Data records Start Marker

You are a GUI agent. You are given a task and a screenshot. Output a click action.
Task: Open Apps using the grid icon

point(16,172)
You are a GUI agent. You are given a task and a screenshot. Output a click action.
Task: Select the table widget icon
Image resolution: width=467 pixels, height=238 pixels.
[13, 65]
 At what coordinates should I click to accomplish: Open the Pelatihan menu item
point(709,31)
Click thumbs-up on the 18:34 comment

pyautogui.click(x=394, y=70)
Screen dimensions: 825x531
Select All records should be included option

Data records End Marker

* **Problem to work on**: When the material above has been read, copy all of it exactly.

* **Solution**:
You are a GUI agent. You are given a task and a screenshot. Output a click action.
Task: Open Apps using the grid icon

point(16,172)
You are a GUI agent. You are given a task and a screenshot. Output a click action.
Task: Select the table widget icon
Image resolution: width=467 pixels, height=238 pixels.
[13, 65]
 At what coordinates should I click to accomplish: Open the Pelatihan menu item
point(709,31)
Click thumbs-up on the 18:34 comment

pyautogui.click(x=394, y=70)
Screen dimensions: 825x531
Select All records should be included option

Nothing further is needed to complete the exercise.